Modulation of the spatiotemporal dynamics of striatal direct pathway neurons and motor output by mGluR5

Striatal spiny projection neurons (SPNs) integrate glutamatergic input from motor cortex and thalamus with various neuromodulatory signals to regulate motor output. In vivo Ca2+ imaging has demonstrated that spatially compact clusters of direct and indirect pathway SPNs (dSPNs and iSPNs) co-activate during spontaneous movement. This co-activity is statistically greater between neurons in close proximity, correlates with the animal's behavioral state, and could, in part, reflect shared excitatory inputs. However, whether and how synaptic mechanism have a role in generating this distinctive spatiotemporal activity is unknown. Here, we show that the Group I metabotropic glutamate receptor 5 (mGluR5) plays a key role in the formation and regulation of spatially clustered SPN co-activity.

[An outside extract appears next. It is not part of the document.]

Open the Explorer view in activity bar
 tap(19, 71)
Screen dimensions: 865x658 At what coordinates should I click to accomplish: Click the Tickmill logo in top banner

Pharmacological modulation of mGluR5 signaling bidirectionally altered movement and spatially clustered dynamics, but not mean activity levels of dSPNs. Targeted deletion of mGluR5 in dSPNs recapitulated the effects on spatiotemporal neural dynamics and movement demonstrating a striatal specific effect of mGluR5. These changes in locomotion and neural ensemble dynamics were also correlated with changes in dSPNs synaptic properties in the cKO mice. Together results suggest excitatory synaptic function influences motor function by shaping the characteristic spatially clustered patterns of co-activity that typify dSPN activation in vivo. ### Competing Interest Statement The authors have declared no competing interest.